La noticia llegó con extraordinaria celeridad a los botes esparcidos por la bahía. Los pescadores se apresuraron a regresar a la goleta y a subir las lanchas a bordo.

Se agolparon en torno al buzo, salvado por el «demonio marino», quien les repetía una y otra vez el relato, siempre aderezado con nuevos detalles. Recordó, por ejemplo, que el monstruo despedía llamas rojas por las fosas nasales, y sus dientes eran afilados y largos como los dedos de las manos; que movía las orejas, tenía aletas laterales y larga cola a modo de remo.

Pedro Zurita — desnudo de medio cuerpo, en blanco calzón corto, calzando grandes zapatos a pie desnudo y cubierto con sombrero de paja —, se paseaba por la cubierta prestando oído a las conversaciones.
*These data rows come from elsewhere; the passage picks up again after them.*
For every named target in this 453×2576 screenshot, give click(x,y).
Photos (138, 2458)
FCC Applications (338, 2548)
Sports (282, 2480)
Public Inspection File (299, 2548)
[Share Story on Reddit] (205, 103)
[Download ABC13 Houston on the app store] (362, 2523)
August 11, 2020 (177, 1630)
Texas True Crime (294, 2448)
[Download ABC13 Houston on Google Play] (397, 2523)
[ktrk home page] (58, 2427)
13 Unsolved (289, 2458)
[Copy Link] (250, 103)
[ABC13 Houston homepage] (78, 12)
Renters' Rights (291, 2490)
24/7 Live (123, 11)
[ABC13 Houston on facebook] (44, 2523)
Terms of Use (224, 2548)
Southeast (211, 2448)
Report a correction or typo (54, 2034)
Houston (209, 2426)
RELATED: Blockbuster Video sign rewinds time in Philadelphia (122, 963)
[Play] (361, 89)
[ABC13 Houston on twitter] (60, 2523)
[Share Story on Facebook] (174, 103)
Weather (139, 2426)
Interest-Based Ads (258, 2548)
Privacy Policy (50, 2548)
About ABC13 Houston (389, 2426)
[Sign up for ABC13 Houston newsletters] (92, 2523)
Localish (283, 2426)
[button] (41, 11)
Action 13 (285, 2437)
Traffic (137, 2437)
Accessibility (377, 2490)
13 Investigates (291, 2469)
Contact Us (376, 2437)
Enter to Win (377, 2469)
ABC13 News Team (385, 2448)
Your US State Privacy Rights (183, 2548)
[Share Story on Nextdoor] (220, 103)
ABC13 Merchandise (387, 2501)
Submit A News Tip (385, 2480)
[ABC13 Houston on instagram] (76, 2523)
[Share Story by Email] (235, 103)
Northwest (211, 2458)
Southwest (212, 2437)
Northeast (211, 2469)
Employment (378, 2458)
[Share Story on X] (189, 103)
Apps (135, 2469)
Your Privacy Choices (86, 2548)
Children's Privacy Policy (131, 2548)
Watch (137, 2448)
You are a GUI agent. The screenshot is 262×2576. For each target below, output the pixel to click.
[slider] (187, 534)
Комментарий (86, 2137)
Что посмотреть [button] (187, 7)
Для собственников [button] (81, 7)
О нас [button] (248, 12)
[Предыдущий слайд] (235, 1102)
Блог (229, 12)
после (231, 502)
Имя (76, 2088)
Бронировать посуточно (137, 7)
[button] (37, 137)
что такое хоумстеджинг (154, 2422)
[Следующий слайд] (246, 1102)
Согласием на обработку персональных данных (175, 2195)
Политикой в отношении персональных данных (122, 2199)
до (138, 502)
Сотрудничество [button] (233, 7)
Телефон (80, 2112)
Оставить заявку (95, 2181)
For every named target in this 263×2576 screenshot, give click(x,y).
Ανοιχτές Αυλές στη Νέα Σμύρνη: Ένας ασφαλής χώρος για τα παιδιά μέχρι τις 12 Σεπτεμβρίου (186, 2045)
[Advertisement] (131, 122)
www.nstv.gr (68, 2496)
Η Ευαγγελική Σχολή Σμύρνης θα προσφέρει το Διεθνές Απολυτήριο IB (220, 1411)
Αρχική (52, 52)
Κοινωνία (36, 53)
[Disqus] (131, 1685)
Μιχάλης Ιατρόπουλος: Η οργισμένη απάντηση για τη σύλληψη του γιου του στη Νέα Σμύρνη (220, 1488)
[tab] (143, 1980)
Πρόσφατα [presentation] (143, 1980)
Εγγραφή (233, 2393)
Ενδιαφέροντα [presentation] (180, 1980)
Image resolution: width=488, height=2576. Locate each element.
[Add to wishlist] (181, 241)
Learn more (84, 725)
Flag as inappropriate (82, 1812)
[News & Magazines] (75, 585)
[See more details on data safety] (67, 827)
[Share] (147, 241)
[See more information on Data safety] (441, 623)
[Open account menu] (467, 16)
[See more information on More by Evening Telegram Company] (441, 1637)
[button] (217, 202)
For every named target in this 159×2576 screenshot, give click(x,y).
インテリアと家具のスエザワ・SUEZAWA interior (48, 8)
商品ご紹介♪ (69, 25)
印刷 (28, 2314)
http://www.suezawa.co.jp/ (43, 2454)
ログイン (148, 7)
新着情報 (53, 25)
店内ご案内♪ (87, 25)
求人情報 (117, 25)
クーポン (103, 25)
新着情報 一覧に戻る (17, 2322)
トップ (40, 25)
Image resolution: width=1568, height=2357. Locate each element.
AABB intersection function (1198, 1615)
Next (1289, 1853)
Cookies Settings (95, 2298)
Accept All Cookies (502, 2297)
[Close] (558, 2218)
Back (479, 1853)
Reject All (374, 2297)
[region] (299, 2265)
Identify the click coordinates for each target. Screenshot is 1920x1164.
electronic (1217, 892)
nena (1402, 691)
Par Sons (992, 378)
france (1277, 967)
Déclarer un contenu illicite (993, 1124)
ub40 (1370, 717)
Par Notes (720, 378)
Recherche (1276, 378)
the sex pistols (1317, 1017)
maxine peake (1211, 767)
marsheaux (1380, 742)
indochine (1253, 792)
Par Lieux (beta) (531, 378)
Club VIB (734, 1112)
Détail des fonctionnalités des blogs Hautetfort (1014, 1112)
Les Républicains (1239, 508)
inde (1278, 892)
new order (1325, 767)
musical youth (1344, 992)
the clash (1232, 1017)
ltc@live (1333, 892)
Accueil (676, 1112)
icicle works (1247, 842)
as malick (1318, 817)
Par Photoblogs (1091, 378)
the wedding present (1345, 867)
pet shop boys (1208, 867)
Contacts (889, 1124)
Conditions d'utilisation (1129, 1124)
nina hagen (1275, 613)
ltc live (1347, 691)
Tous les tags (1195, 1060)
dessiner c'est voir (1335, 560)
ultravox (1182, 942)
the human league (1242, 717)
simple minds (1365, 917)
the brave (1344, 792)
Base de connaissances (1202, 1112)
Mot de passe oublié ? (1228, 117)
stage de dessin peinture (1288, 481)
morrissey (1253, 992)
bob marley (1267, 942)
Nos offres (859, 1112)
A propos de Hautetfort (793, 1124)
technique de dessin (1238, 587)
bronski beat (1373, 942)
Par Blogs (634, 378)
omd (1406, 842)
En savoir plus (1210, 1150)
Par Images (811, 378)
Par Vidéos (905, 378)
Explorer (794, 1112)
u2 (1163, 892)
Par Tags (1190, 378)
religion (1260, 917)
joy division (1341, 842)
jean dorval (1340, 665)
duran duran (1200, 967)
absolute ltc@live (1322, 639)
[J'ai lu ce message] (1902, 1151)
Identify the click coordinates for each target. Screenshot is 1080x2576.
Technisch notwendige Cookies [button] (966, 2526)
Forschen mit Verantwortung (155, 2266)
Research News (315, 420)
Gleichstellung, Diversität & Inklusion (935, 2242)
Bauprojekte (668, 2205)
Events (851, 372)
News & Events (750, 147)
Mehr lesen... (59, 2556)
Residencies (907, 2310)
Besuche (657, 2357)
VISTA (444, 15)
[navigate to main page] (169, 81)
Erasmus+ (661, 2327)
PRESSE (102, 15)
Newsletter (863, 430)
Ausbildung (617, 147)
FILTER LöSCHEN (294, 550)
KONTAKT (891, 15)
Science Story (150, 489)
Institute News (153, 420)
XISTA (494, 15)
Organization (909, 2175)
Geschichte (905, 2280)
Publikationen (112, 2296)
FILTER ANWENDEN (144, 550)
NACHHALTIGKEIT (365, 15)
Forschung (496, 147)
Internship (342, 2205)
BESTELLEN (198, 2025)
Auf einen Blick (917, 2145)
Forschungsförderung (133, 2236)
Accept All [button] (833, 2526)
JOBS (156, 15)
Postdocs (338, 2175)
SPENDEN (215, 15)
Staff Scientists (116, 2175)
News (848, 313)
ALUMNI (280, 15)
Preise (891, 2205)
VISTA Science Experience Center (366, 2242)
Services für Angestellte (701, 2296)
Cuanto más se entusiasmaba el narrador, más se persuadía Pedro de que todo aquello era fruto de la imaginación del buzo, inspirado por el susto que se llevó al ver cómo se le venía encima el escualo.

«Aunque, no podía ser todo de su cosecha, pues alguien le tenía que haber rajado el vientre al tiburón: el agua se había tornado, realmente, sanguinolenta. El indio miente, no cabe duda, pero en eso algo verídico hay. Qué historia tan extraña, ¡maldita sea!»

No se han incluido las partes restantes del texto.